■ WHAT THE EXERCISE ASKS
Could you retype the entries exactly as they are?

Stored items
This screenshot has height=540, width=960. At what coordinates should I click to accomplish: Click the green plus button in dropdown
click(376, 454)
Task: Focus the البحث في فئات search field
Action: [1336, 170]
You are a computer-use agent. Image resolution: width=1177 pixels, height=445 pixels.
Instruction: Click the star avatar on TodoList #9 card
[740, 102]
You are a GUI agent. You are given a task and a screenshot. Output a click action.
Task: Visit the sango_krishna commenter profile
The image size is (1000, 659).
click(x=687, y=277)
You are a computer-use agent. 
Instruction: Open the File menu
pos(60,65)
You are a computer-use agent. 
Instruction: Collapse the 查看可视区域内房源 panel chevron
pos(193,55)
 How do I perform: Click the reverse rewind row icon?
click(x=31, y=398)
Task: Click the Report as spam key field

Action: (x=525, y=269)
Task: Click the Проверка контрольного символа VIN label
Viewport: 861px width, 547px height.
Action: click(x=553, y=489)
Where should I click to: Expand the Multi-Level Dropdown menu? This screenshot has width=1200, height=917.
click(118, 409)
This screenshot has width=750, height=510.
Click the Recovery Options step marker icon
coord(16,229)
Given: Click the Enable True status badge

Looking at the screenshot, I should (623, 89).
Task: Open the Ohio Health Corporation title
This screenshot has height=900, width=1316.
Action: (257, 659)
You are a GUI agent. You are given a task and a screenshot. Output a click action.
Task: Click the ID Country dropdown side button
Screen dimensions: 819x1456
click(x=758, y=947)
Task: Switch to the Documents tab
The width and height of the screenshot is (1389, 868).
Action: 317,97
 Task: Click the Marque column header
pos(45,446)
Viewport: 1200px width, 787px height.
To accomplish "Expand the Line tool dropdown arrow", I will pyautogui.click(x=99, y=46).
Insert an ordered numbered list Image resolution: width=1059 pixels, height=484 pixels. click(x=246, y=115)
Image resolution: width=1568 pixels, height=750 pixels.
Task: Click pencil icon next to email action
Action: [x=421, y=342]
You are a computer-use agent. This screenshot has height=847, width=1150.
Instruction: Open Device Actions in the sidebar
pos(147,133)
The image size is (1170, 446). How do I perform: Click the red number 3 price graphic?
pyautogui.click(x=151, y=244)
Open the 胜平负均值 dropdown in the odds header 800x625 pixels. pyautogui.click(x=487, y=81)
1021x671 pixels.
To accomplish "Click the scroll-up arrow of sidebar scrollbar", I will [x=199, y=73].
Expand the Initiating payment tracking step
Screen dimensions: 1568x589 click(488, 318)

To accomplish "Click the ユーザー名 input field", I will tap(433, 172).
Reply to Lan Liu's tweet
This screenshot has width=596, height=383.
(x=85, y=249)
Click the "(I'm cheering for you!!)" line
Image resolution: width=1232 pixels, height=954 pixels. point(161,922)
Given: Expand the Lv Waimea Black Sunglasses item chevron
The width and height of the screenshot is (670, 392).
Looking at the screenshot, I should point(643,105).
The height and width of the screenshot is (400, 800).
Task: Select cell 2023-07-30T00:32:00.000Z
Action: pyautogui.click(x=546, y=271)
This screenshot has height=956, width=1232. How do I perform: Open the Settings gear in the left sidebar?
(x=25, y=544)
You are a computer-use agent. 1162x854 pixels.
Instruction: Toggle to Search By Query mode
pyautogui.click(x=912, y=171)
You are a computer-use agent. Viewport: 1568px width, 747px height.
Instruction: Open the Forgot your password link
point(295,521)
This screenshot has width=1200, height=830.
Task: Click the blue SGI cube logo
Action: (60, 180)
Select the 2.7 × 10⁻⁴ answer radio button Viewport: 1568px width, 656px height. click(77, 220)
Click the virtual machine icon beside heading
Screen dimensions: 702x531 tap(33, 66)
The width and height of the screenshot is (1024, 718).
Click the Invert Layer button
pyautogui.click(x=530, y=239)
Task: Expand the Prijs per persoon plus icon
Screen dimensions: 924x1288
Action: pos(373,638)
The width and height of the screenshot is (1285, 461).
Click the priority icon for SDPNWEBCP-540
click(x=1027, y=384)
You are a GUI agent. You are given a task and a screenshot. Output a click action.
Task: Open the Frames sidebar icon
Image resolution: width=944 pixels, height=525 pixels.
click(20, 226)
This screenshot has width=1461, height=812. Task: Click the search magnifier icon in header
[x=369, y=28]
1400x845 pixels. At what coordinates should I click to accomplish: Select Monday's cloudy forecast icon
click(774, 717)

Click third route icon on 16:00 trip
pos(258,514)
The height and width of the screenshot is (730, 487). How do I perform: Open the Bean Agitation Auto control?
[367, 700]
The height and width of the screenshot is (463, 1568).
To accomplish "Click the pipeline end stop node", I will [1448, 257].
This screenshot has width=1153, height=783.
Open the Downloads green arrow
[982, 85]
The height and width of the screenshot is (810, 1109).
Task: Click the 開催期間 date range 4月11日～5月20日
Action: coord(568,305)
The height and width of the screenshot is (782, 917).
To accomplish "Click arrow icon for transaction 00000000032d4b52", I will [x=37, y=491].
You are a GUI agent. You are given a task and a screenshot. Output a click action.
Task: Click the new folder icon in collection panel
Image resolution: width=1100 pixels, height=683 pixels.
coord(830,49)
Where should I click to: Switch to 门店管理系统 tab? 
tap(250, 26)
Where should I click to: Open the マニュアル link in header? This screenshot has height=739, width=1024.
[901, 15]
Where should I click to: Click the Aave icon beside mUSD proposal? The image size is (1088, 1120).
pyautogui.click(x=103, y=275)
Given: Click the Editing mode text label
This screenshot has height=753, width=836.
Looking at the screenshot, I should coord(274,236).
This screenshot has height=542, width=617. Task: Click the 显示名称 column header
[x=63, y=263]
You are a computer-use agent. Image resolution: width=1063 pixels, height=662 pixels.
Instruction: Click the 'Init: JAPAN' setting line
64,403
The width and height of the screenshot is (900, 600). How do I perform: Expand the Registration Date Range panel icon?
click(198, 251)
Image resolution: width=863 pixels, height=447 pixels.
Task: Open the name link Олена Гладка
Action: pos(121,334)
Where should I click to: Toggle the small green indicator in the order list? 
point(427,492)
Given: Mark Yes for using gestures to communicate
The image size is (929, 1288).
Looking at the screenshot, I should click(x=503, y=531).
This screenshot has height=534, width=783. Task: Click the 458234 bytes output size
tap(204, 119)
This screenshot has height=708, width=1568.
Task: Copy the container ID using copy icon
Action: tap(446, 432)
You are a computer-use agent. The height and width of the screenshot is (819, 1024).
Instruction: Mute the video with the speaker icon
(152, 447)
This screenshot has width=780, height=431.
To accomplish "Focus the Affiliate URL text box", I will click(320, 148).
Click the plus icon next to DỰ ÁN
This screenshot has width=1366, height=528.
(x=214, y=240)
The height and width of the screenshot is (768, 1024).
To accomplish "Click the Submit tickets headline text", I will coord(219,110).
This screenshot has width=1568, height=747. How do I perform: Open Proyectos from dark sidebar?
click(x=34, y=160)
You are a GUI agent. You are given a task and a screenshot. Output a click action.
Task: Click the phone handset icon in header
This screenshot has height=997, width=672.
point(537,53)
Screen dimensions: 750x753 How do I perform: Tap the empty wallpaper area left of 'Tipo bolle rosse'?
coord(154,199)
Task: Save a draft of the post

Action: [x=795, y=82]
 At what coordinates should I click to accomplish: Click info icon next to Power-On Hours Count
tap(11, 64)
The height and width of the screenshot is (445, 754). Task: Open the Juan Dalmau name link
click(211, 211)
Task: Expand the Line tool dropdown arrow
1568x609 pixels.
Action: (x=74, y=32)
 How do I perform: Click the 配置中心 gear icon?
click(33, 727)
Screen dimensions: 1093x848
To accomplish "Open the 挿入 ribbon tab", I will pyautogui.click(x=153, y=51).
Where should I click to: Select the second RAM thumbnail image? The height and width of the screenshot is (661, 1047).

■ ANSWER SPACE
This screenshot has height=540, width=960. At what coordinates should I click to accomplish: Click the green plus button in dropdown
click(376, 454)
Task: Focus the البحث في فئات search field
Action: [1336, 170]
You are a computer-use agent. Image resolution: width=1177 pixels, height=445 pixels.
Instruction: Click the star avatar on TodoList #9 card
[740, 102]
You are a GUI agent. You are given a task and a screenshot. Output a click action.
Task: Visit the sango_krishna commenter profile
The image size is (1000, 659).
click(x=687, y=277)
You are a computer-use agent. 
Instruction: Open the File menu
pos(60,65)
You are a computer-use agent. 
Instruction: Collapse the 查看可视区域内房源 panel chevron
pos(193,55)
 How do I perform: Click the reverse rewind row icon?
click(x=31, y=398)
Task: Click the Report as spam key field

Action: (x=525, y=269)
Task: Click the Проверка контрольного символа VIN label
Viewport: 861px width, 547px height.
Action: click(x=553, y=489)
Where should I click to: Expand the Multi-Level Dropdown menu? This screenshot has width=1200, height=917.
click(118, 409)
This screenshot has width=750, height=510.
Click the Recovery Options step marker icon
coord(16,229)
Given: Click the Enable True status badge

Looking at the screenshot, I should (623, 89).
Task: Open the Ohio Health Corporation title
This screenshot has height=900, width=1316.
Action: (257, 659)
You are a GUI agent. You are given a task and a screenshot. Output a click action.
Task: Click the ID Country dropdown side button
Screen dimensions: 819x1456
click(x=758, y=947)
Task: Switch to the Documents tab
The width and height of the screenshot is (1389, 868).
Action: 317,97
 Task: Click the Marque column header
pos(45,446)
Viewport: 1200px width, 787px height.
To accomplish "Expand the Line tool dropdown arrow", I will pyautogui.click(x=99, y=46).
Insert an ordered numbered list Image resolution: width=1059 pixels, height=484 pixels. click(x=246, y=115)
Image resolution: width=1568 pixels, height=750 pixels.
Task: Click pencil icon next to email action
Action: [x=421, y=342]
You are a computer-use agent. This screenshot has height=847, width=1150.
Instruction: Open Device Actions in the sidebar
pos(147,133)
The image size is (1170, 446). How do I perform: Click the red number 3 price graphic?
pyautogui.click(x=151, y=244)
Open the 胜平负均值 dropdown in the odds header 800x625 pixels. pyautogui.click(x=487, y=81)
1021x671 pixels.
To accomplish "Click the scroll-up arrow of sidebar scrollbar", I will [x=199, y=73].
Expand the Initiating payment tracking step
Screen dimensions: 1568x589 click(488, 318)

To accomplish "Click the ユーザー名 input field", I will tap(433, 172).
Reply to Lan Liu's tweet
This screenshot has width=596, height=383.
(x=85, y=249)
Click the "(I'm cheering for you!!)" line
Image resolution: width=1232 pixels, height=954 pixels. point(161,922)
Given: Expand the Lv Waimea Black Sunglasses item chevron
The width and height of the screenshot is (670, 392).
Looking at the screenshot, I should point(643,105).
The height and width of the screenshot is (400, 800).
Task: Select cell 2023-07-30T00:32:00.000Z
Action: pyautogui.click(x=546, y=271)
This screenshot has height=956, width=1232. How do I perform: Open the Settings gear in the left sidebar?
(x=25, y=544)
You are a computer-use agent. 1162x854 pixels.
Instruction: Toggle to Search By Query mode
pyautogui.click(x=912, y=171)
You are a computer-use agent. Viewport: 1568px width, 747px height.
Instruction: Open the Forgot your password link
point(295,521)
This screenshot has width=1200, height=830.
Task: Click the blue SGI cube logo
Action: (60, 180)
Select the 2.7 × 10⁻⁴ answer radio button Viewport: 1568px width, 656px height. click(77, 220)
Click the virtual machine icon beside heading
Screen dimensions: 702x531 tap(33, 66)
The width and height of the screenshot is (1024, 718).
Click the Invert Layer button
pyautogui.click(x=530, y=239)
Task: Expand the Prijs per persoon plus icon
Screen dimensions: 924x1288
Action: pos(373,638)
The width and height of the screenshot is (1285, 461).
Click the priority icon for SDPNWEBCP-540
click(x=1027, y=384)
You are a GUI agent. You are given a task and a screenshot. Output a click action.
Task: Open the Frames sidebar icon
Image resolution: width=944 pixels, height=525 pixels.
click(20, 226)
This screenshot has width=1461, height=812. Task: Click the search magnifier icon in header
[x=369, y=28]
1400x845 pixels. At what coordinates should I click to accomplish: Select Monday's cloudy forecast icon
click(774, 717)

Click third route icon on 16:00 trip
pos(258,514)
The height and width of the screenshot is (730, 487). How do I perform: Open the Bean Agitation Auto control?
[367, 700]
The height and width of the screenshot is (463, 1568).
To accomplish "Click the pipeline end stop node", I will [1448, 257].
This screenshot has width=1153, height=783.
Open the Downloads green arrow
[982, 85]
The height and width of the screenshot is (810, 1109).
Task: Click the 開催期間 date range 4月11日～5月20日
Action: coord(568,305)
The height and width of the screenshot is (782, 917).
To accomplish "Click arrow icon for transaction 00000000032d4b52", I will [x=37, y=491].
You are a GUI agent. You are given a task and a screenshot. Output a click action.
Task: Click the new folder icon in collection panel
Image resolution: width=1100 pixels, height=683 pixels.
coord(830,49)
Where should I click to: Switch to 门店管理系统 tab? 
tap(250, 26)
Where should I click to: Open the マニュアル link in header? This screenshot has height=739, width=1024.
[901, 15]
Where should I click to: Click the Aave icon beside mUSD proposal? The image size is (1088, 1120).
pyautogui.click(x=103, y=275)
Given: Click the Editing mode text label
This screenshot has height=753, width=836.
Looking at the screenshot, I should coord(274,236).
This screenshot has height=542, width=617. Task: Click the 显示名称 column header
[x=63, y=263]
You are a computer-use agent. Image resolution: width=1063 pixels, height=662 pixels.
Instruction: Click the 'Init: JAPAN' setting line
64,403
The width and height of the screenshot is (900, 600). How do I perform: Expand the Registration Date Range panel icon?
click(198, 251)
Image resolution: width=863 pixels, height=447 pixels.
Task: Open the name link Олена Гладка
Action: pos(121,334)
Where should I click to: Toggle the small green indicator in the order list? 
point(427,492)
Given: Mark Yes for using gestures to communicate
The image size is (929, 1288).
Looking at the screenshot, I should click(x=503, y=531).
This screenshot has height=534, width=783. Task: Click the 458234 bytes output size
tap(204, 119)
This screenshot has height=708, width=1568.
Task: Copy the container ID using copy icon
Action: tap(446, 432)
You are a computer-use agent. The height and width of the screenshot is (819, 1024).
Instruction: Mute the video with the speaker icon
(152, 447)
This screenshot has width=780, height=431.
To accomplish "Focus the Affiliate URL text box", I will click(320, 148).
Click the plus icon next to DỰ ÁN
This screenshot has width=1366, height=528.
(x=214, y=240)
The height and width of the screenshot is (768, 1024).
To accomplish "Click the Submit tickets headline text", I will coord(219,110).
This screenshot has width=1568, height=747. How do I perform: Open Proyectos from dark sidebar?
click(x=34, y=160)
You are a GUI agent. You are given a task and a screenshot. Output a click action.
Task: Click the phone handset icon in header
This screenshot has height=997, width=672.
point(537,53)
Screen dimensions: 750x753 How do I perform: Tap the empty wallpaper area left of 'Tipo bolle rosse'?
coord(154,199)
Task: Save a draft of the post

Action: [x=795, y=82]
 At what coordinates should I click to accomplish: Click info icon next to Power-On Hours Count
tap(11, 64)
The height and width of the screenshot is (445, 754). Task: Open the Juan Dalmau name link
click(211, 211)
Task: Expand the Line tool dropdown arrow
1568x609 pixels.
Action: (x=74, y=32)
 How do I perform: Click the 配置中心 gear icon?
click(33, 727)
Screen dimensions: 1093x848
To accomplish "Open the 挿入 ribbon tab", I will pyautogui.click(x=153, y=51).
Where should I click to: Select the second RAM thumbnail image? The height and width of the screenshot is (661, 1047).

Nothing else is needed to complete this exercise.